Find out about immigration and residence conditions that affect whether you can claim universal credit if you have a low income.
British and Irish citizens
You can claim universal credit if you're classed as 'habitually resident' in the UK, Ireland, Channel Islands or Isle of Man.
Habitual residence means you're settled here for the foreseeable future.
You meet this condition automatically if either of the following apply:
- you've not lived abroad in the last 2 years
- you've been deported back to the UK from another country
If you've lived abroad in the last 2 years
You can be habitually resident as soon as you arrive if you lived here before and have returned to resettle.
You can show an intention to resettle by looking for work, arranging school places and registering with a GP.
Otherwise it usually takes between 1 and 3 months before you're treated as habitually resident and can get universal credit.
Other EU citizens
You may be able to claim universal credit but it depends on your residence status.
The rules for EU nationals also apply to:
- citizens of Norway, Iceland, Liechtenstein or Switzerland
- some family members of EEA or Swiss nationals
The same benefit entitlement rules continue to apply until 31 December 2020.
After that date, you may need settled status in the UK to qualify for universal credit or other benefits.
Find out more from Citizens Advice about:
You can apply for universal credit if you have been granted settled status through the EU settlement scheme.
Until 31 December 2020, you can still apply for universal credit without having settled status if you're an EU national in any of the situations below.
You can claim universal credit if you have permanent residence in the UK.
You usually get permanent residence if you:
- live here continuously for 5 years with a right to reside under EU law
- retire after working here for at least 1 year and living here for at least 3 years
- stop work permanently due to illness or disability after living here for at least 2 years
You don't have to apply for permanent residence. You have it automatically if you meet the conditions.
Working or self employed
You can claim universal credit if you have 'worker or self-employed status' in the UK.
You qualify automatically if:
- you earn at least £792 a month before tax
- your earnings have been at or above this level for at least 3 months
You can still claim if your earnings are below this amount.
Jobcentre Plus looks at how much you earn and the number of hours you work.
You'll need to provide proof of your wages or income from employment.
Looking for work
You can usually claim universal credit if you become unemployed after work or self employment in the UK providing you:
- register with Jobcentre Plus as soon as you can
- look for work and have a genuine chance of finding it
This is called 'retained worker or self-employed status'.
You can only claim for a maximum of 6 months if you worked in the UK for less than 1 year - unless you find another job.
If you worked for more than 1 year, you should be able to claim for longer than 6 months as long as you keep to your claimant commitment.
You can't usually claim universal credit if you've never worked in the UK.
Pregnant or recently given birth
You can claim universal credit if you're on maternity leave from your job or self employment.
You can also usually claim if you stop working for an employer up to:
- 11 weeks before the birth
- 41 weeks after the birth
Your claim may be refused if you don't intend to return to work or jobseeking at the end of this period.
Can't work due to illness or accident
You can usually claim universal credit if you've worked in the UK but can't work temporarily because of illness or accident.
Children in school
You may be able to claim universal credit if a child who lives with you attends school in the UK.
Your child must have lived in the UK while you or their other parent was an EU worker.
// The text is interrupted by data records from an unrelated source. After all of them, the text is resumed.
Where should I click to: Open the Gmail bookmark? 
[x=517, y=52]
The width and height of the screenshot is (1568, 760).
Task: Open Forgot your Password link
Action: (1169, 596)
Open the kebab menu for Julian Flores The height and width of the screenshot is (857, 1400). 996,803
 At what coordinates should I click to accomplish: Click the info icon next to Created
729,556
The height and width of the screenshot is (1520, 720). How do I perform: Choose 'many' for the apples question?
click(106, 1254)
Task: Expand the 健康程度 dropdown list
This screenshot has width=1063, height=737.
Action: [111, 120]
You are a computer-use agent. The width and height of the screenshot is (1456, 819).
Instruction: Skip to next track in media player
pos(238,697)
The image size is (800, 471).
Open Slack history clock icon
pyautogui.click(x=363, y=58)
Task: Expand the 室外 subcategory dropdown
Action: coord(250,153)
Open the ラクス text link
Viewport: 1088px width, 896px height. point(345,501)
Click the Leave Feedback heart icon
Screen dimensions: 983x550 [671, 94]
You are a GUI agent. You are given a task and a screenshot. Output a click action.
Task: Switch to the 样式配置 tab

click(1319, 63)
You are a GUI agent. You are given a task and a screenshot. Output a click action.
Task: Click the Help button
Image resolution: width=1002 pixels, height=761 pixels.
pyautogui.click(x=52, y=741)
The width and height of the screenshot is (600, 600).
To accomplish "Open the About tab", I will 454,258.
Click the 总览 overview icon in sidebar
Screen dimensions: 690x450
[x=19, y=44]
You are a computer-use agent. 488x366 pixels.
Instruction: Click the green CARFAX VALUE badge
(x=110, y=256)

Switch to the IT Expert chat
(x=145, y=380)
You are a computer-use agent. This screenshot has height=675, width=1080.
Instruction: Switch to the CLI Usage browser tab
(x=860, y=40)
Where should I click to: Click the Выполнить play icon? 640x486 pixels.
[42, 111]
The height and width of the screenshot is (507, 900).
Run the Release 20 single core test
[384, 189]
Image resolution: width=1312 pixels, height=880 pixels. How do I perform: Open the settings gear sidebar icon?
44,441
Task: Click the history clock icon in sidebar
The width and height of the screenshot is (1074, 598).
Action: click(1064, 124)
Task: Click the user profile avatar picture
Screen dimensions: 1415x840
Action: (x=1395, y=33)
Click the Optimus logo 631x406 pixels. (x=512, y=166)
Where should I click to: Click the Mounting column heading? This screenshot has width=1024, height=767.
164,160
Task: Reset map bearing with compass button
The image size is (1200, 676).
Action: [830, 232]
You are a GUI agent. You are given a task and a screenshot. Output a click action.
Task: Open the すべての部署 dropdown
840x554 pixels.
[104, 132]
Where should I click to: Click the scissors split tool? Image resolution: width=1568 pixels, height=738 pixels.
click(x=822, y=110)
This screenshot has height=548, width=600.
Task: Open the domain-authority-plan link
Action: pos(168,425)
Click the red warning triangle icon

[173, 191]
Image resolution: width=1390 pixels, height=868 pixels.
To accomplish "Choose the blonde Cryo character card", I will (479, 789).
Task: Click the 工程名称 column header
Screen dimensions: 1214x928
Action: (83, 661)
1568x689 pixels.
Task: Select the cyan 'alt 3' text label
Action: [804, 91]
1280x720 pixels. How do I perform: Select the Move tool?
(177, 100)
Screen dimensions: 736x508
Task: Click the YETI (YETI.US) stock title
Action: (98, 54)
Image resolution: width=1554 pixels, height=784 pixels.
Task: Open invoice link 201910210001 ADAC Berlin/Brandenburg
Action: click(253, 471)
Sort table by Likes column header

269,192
You don't need to be working now.
People from outside the EU
Some people from outside the EU qualify for universal credit. Your leave to remain must allow 'recourse to public funds'.
Recourse to public funds means you can get help with benefits and housing in the UK.
You need evidence of your immigration status to claim universal credit.
Get immigration advice before claiming benefits if you're unsure of your immigration status or don't have documents to prove it.
You can claim universal credit if you're habitually resident and have right of abode.
Many other long term residents from the Commonwealth also have the right to live, work and claim benefits in UK.
Indefinite leave to remain
You can usually claim universal credit if you've been granted indefinite leave to remain (ILR).
You won't qualify if you got ILR because a relative sponsored you unless either:
- 5 years have passed
- your relative has died
You can usually claim universal credit if you've been granted:
- refugee status
- humanitarian protection
- discretionary leave with recourse to public funds
If you apply to extend your leave before it expires, you continue to qualify until the Home Office makes a decision.
You can't get universal credit while you're an asylum seeker but you may qualify for asylum support if you have no money.
Spouse or partner visas
You can't claim universal credit if you're on a spouse or partner visa. Your partner is expected to support you financially for your first 5 years in the UK.
If you need to leave your home because of domestic abuse, you can ask for Home Office permission to claim benefits and get homeless help.
You should get immigration advice before completing the application form on GOV.UK.
Rights of Women can provide free legal advice.
If you have no recourse to public funds
You can't get universal credit if your immigration status means you have 'no recourse to public funds'.
This restriction affects asylum seekers, overseas students, work permit holders, visitors and some other types of limited leave to remain.
Challenging a universal credit decision
Ask for a review if you're refused universal credit and you think the decision is wrong.
A benefits adviser may be able to help.